§ Data supplied:
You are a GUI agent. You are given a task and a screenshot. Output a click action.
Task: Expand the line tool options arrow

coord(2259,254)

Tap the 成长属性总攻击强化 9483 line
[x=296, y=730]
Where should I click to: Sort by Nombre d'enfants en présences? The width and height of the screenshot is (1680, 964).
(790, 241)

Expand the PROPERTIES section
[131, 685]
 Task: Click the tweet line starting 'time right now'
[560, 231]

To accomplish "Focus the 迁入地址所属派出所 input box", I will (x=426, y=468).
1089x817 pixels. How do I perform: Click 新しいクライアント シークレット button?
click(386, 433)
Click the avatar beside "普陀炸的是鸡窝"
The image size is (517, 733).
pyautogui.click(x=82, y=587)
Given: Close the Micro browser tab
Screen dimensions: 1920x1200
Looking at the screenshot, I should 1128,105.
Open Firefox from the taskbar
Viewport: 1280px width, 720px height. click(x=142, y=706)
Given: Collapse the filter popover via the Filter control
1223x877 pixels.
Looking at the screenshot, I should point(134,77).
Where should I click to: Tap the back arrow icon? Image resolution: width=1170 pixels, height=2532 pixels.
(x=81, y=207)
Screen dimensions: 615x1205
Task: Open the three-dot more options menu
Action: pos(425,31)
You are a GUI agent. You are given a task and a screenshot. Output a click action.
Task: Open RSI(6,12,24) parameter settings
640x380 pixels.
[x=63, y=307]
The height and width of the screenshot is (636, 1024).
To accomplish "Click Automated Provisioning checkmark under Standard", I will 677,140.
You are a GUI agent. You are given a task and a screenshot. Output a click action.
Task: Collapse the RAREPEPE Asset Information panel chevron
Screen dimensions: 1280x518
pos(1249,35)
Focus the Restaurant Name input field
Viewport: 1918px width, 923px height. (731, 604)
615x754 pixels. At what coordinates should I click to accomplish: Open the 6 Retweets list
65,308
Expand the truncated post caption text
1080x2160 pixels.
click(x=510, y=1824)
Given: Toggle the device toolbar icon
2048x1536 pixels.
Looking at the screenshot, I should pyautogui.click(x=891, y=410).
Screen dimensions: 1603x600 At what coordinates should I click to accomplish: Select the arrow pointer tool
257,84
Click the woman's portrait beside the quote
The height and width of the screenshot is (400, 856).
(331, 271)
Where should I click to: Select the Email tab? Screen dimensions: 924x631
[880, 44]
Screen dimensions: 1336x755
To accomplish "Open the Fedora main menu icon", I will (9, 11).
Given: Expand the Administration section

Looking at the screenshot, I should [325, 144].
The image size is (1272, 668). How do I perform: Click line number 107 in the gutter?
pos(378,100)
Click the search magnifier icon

§ Exercise: Please gather every line of the records above that contains the word "Collapse". Case counts, so uppercase and lowercase letters are treated as different.

§ Result of the task:
Given: Collapse the filter popover via the Filter control
Task: Collapse the RAREPEPE Asset Information panel chevron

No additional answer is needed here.